Sun | Jan 20, 2019

'He brought hope to Jamaican farmers'

Published:Wednesday | September 3, 2014 | 12:00 AM

Below is a tribute from the Kingston and St Andrew Corporation to former parliamentarian Roger Clarke.

No great man lives in vain. The history of the world is but the biography of great men.

- Thomas Carlyle

We at the Kingston and St Andrew Corporation (KSAC) are deeply saddened by the passing of the late Minister the Honourable Roger Clifford Clarke. We are sure that those who have interacted with Roger in any way can attest to the laughter and humour that he brought to many a situation. Whether he was being criticised, vilified, interrogated, repeating a story or just chilling, he had his audience in stitches and even tears with his sharp wit and quips.

We can unreservedly state that Roger was one of the greatest politicians that Jamaica has ever seen. He served his country with pride and humility.

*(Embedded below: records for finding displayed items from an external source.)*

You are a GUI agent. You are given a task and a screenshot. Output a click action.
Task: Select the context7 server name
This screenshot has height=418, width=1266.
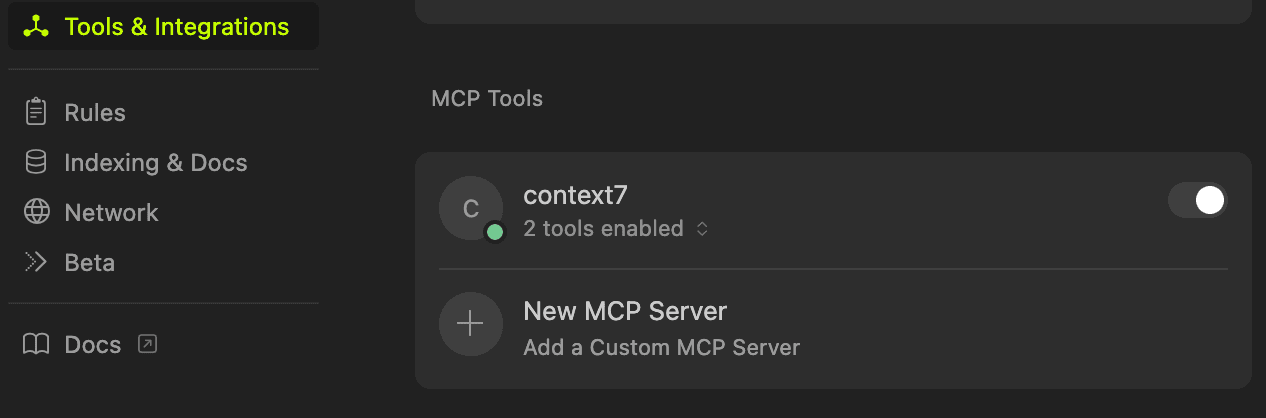coord(575,196)
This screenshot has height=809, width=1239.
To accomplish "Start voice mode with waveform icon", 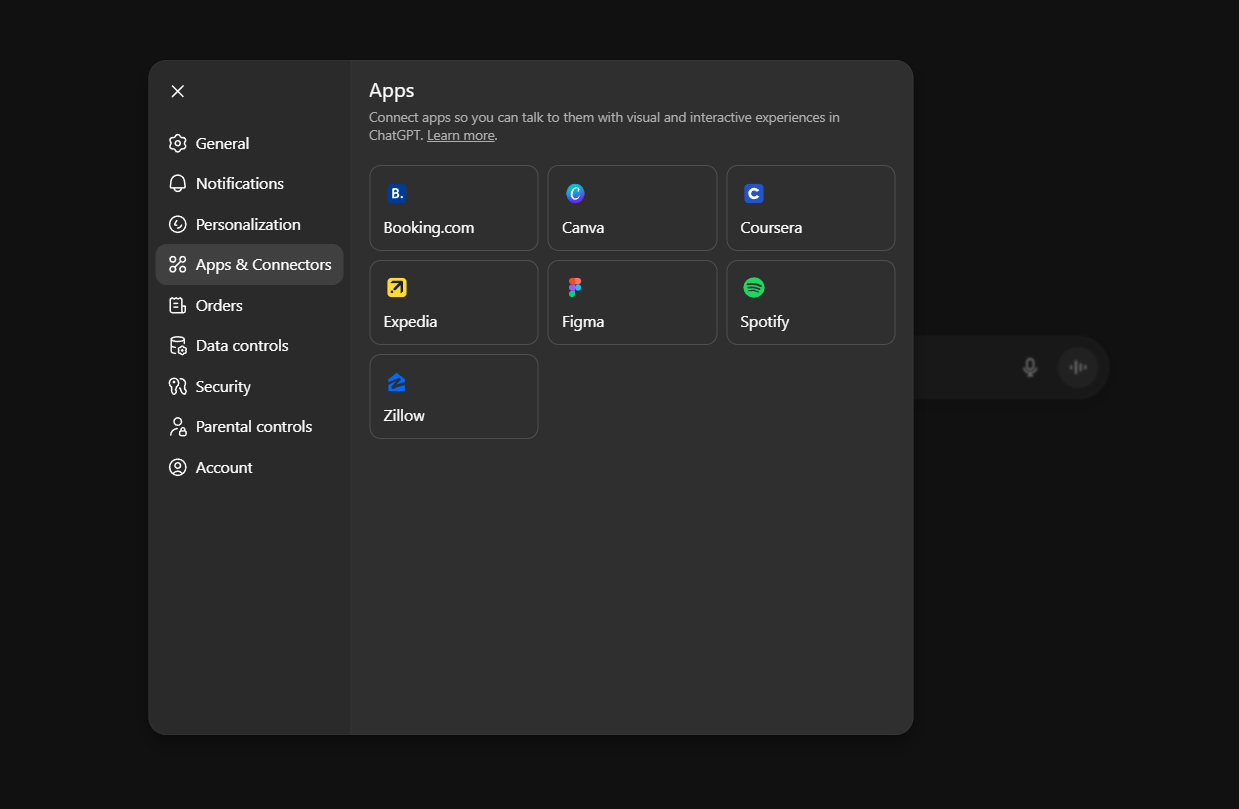I will pyautogui.click(x=1078, y=367).
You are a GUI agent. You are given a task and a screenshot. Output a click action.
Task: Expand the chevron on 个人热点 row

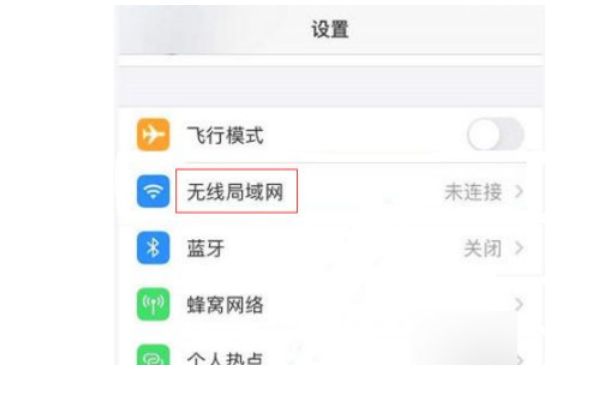pyautogui.click(x=519, y=360)
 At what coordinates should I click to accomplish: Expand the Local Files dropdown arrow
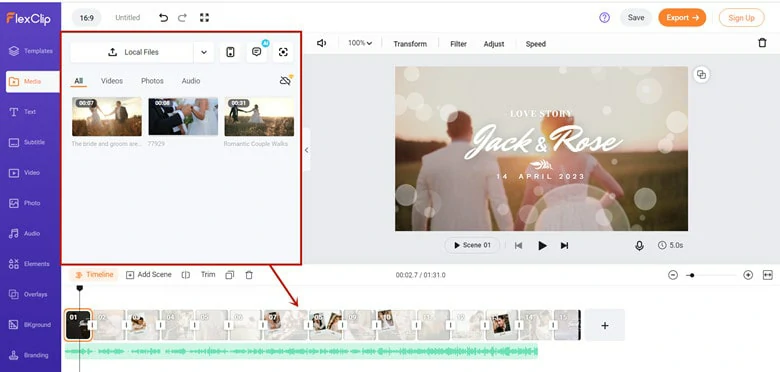[203, 52]
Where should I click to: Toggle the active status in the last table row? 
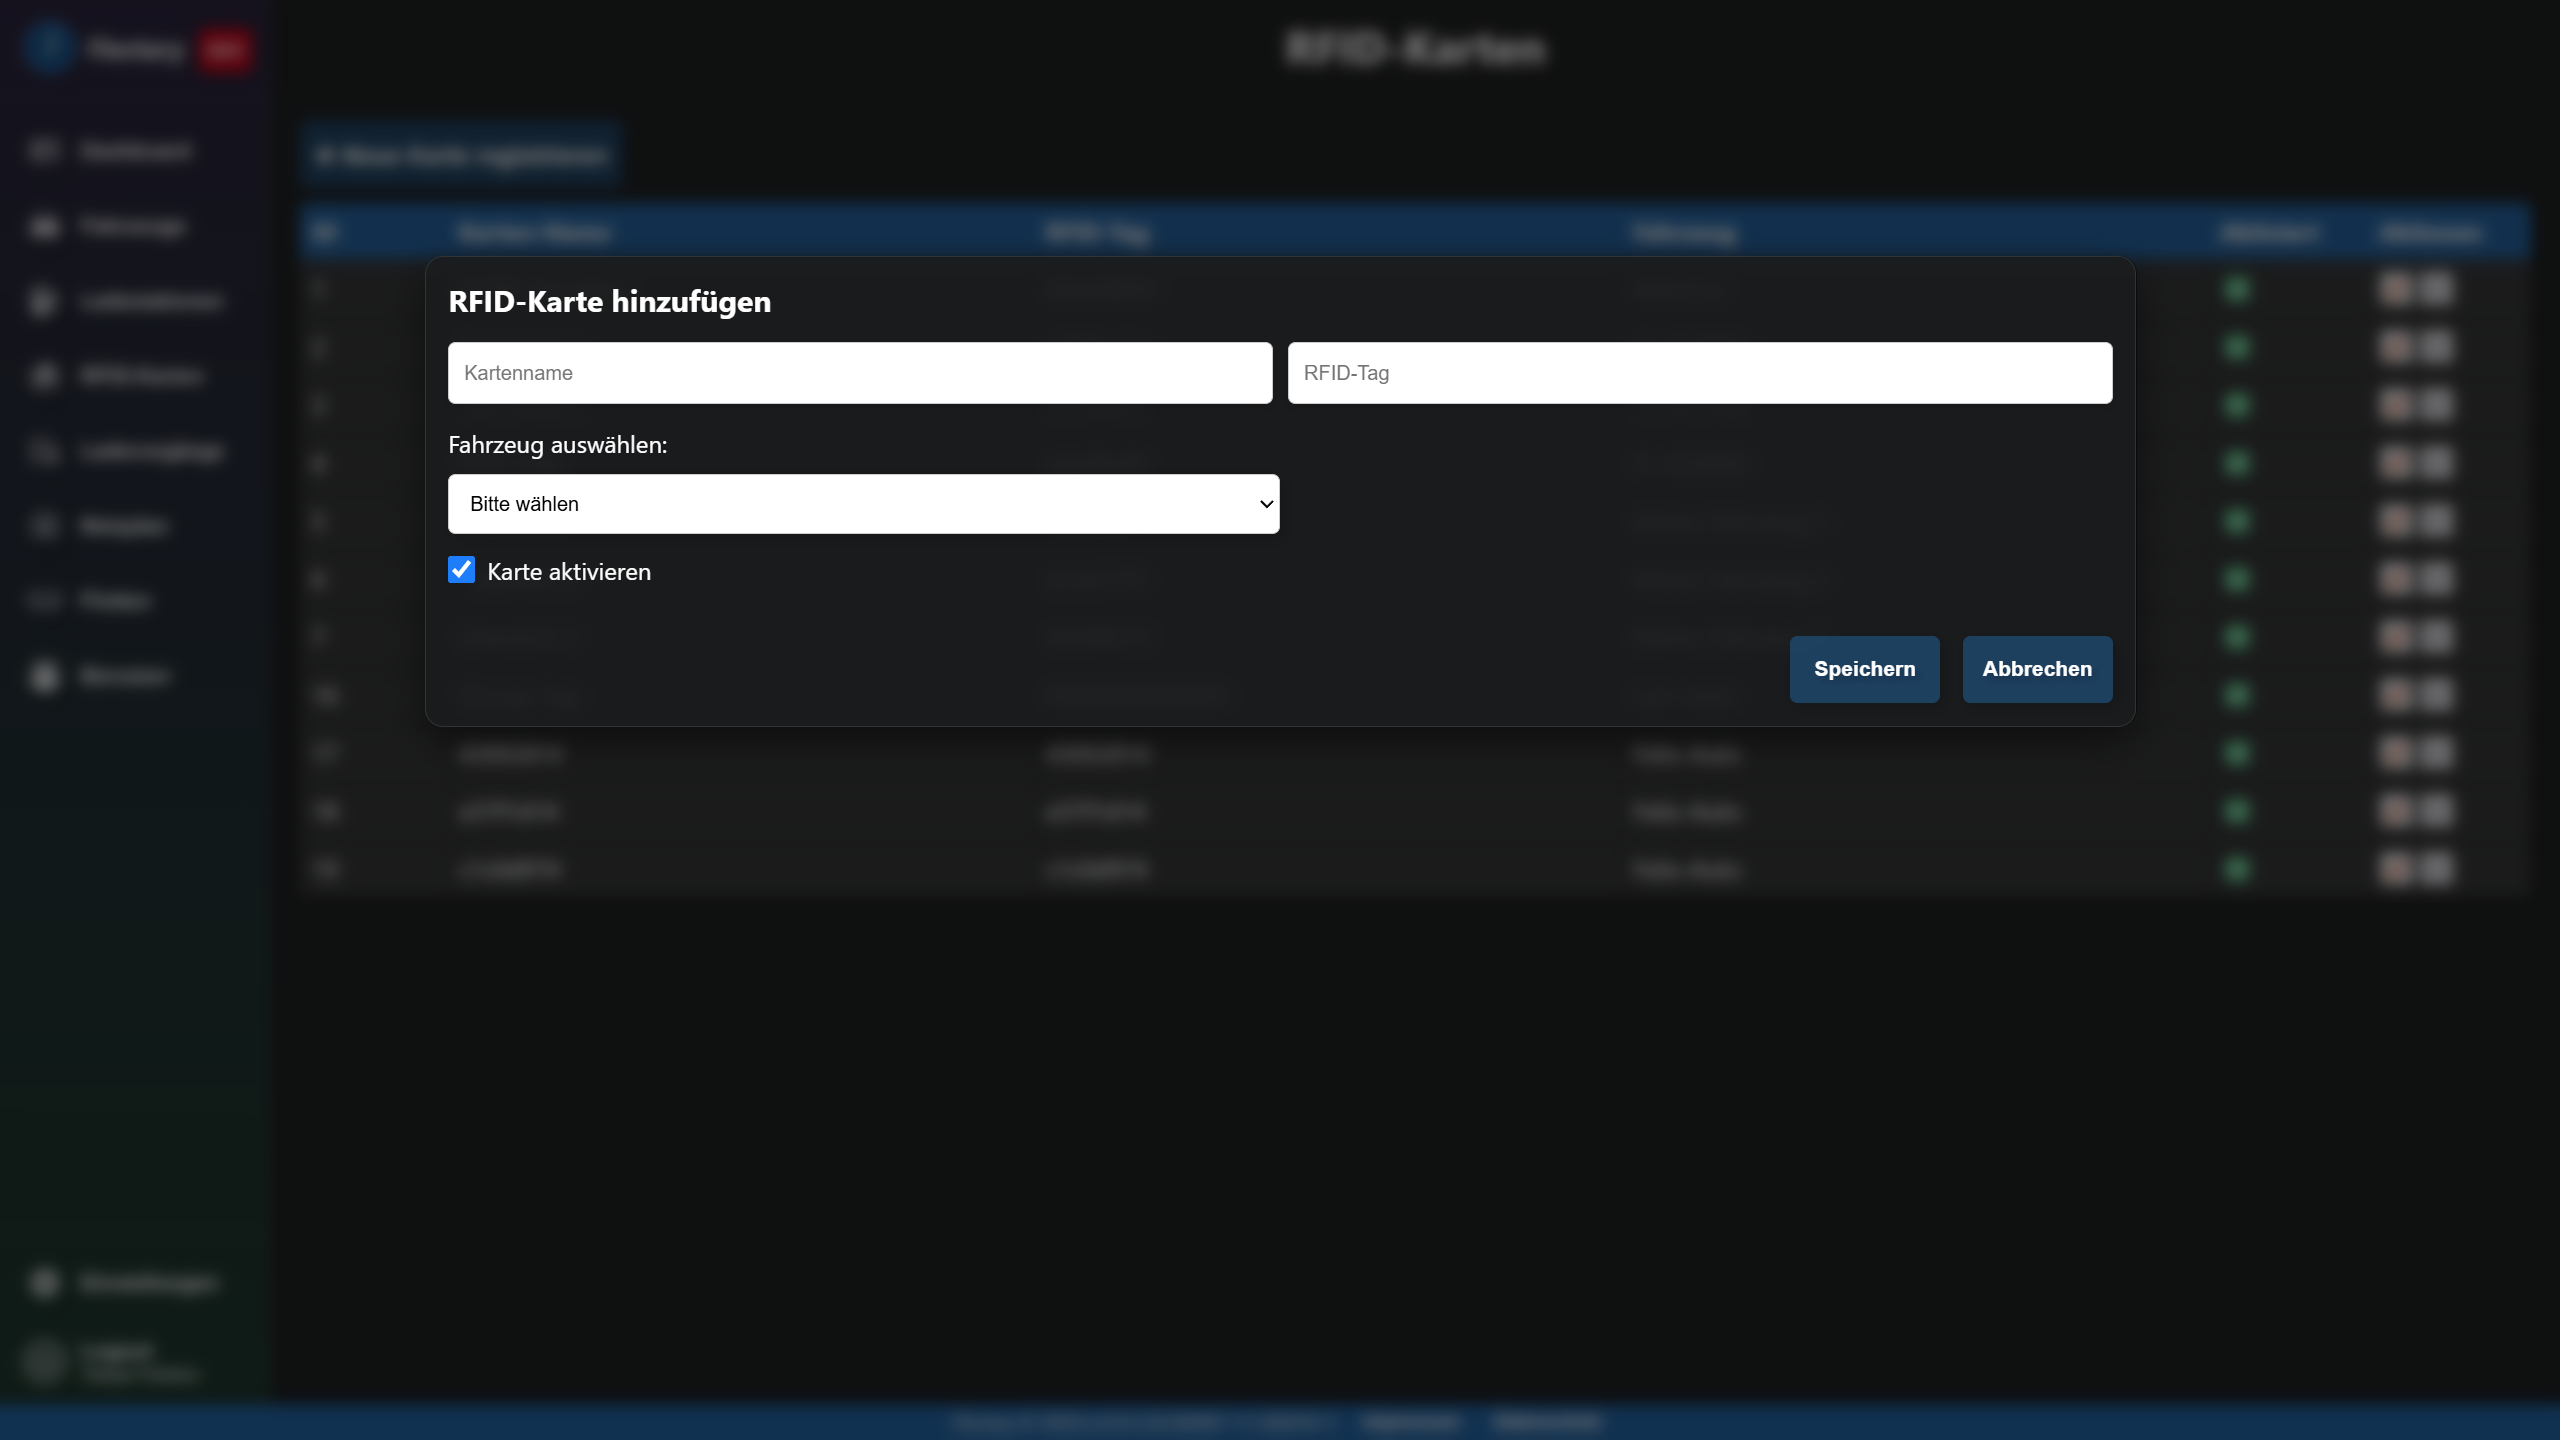pyautogui.click(x=2238, y=869)

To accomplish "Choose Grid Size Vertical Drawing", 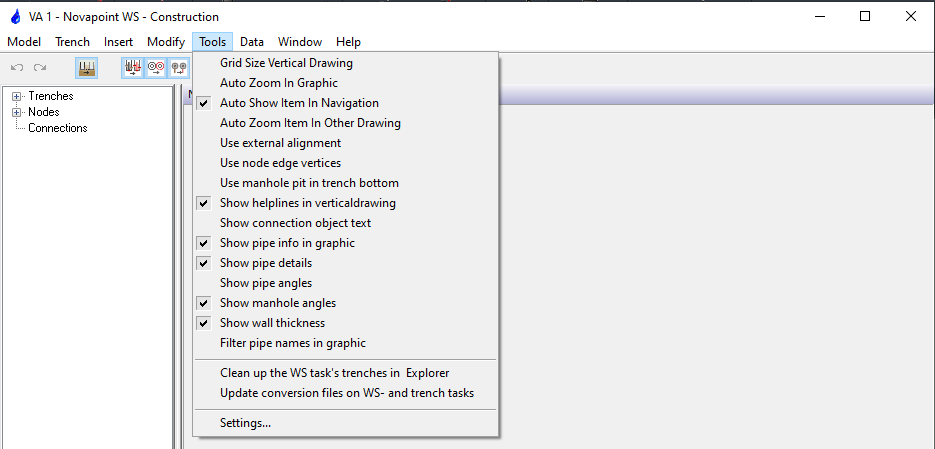I will coord(286,63).
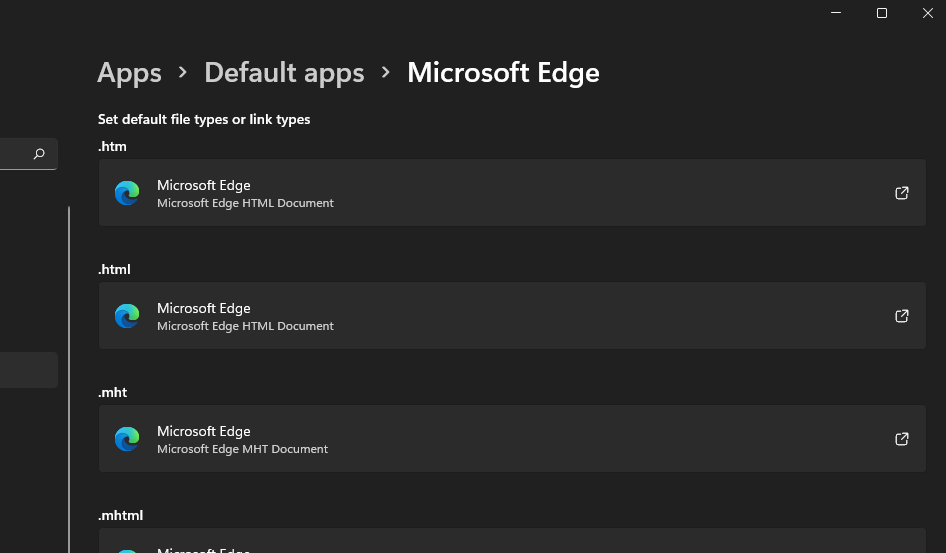Viewport: 946px width, 553px height.
Task: Open the .html default app chooser arrow icon
Action: 901,316
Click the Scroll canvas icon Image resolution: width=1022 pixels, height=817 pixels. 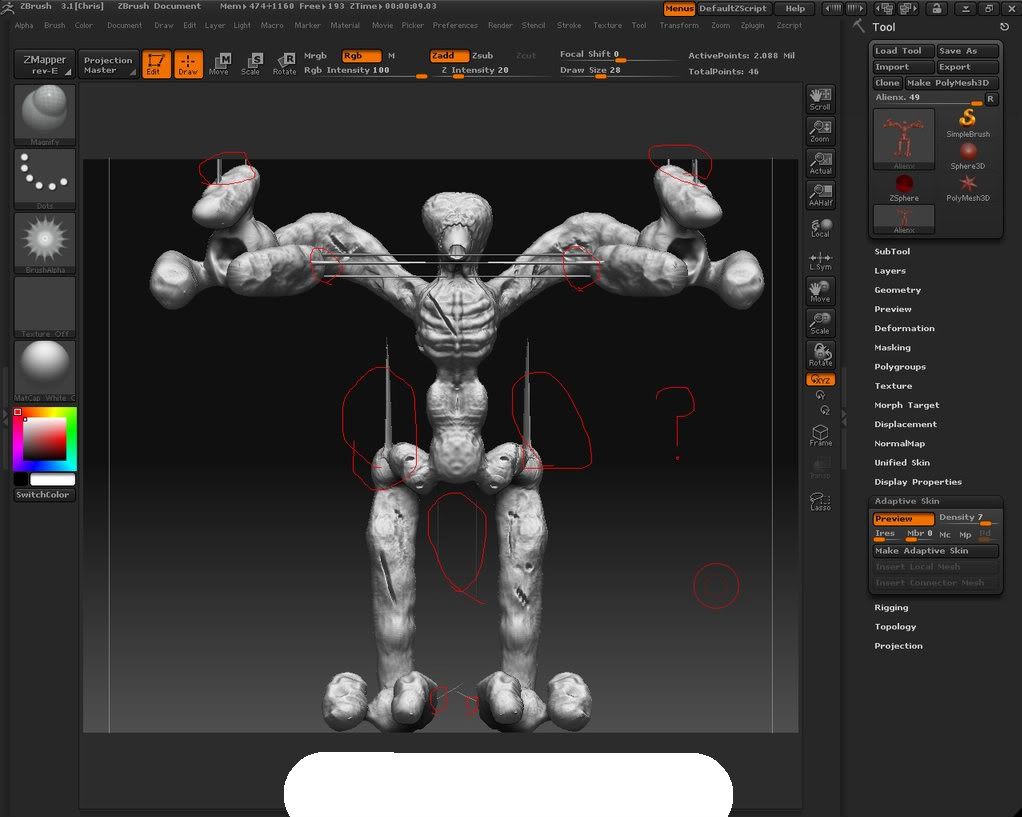pyautogui.click(x=820, y=98)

He was not afraid to be himself and, therefore, became known for his honesty and integrity.

His political career formally began in 1986. Since then, he has served as a councillor, mayor, member of parliament, minister of state and minister. To each office he brought a wealth of knowledge and experience, a genuine concern for the plight of the Jamaican people and a burning desire to contribute to the development of his country.

Many remember him as a farmer and minister of agriculture, bringing hope to farmers, and the farming industry. His success as minister of agriculture was as a result of his expertise, born of experience and practice. He joined the 'eat what you grow' campaign and encouraged farmers to plant non-traditional crops. He did not stop there; he led by example and encouraged other Jamaicans to buy local produce.

The importance of building relationships

He knew, and often said, that his tenure as councillor and mayor had given him a unique understanding of the importance of building relationships: relationships that knew no boundaries, not politics, not religion, no other ism. He remained, throughout his life, a staunch defender of local government, an advocate, an ally and a champion.

There are many of us who will remember Roger as a friend, a sounding board, a mentor and a voice of reason. We will never forget his cautions of leaving an argument alone; saving my replies for later, not rejecting an explanation without first hearing the whole story.

Despite our fond memories of him, his passing has left a void in our hearts. We use this opportunity to thank his wife and children for allowing us the time we had with that Roger, red poll bull, minister, Comrade. To his family, we pray that you find comfort in knowing that his hard work and dedication has not gone unrecognised, and we hope the his memories will keep a smile on your faces and kindness in your heart.

We honour this great Jamaican, remembering the words of George Bernard Shaw that "life is not a 'brief candle'. It is a splendid torch that I want to make burn as brightly as possible before handing on to future generations."

There is no doubt that Roger's torch did burn brightly and now passes to the future generation. Let's take good care of it and never make the flame go out.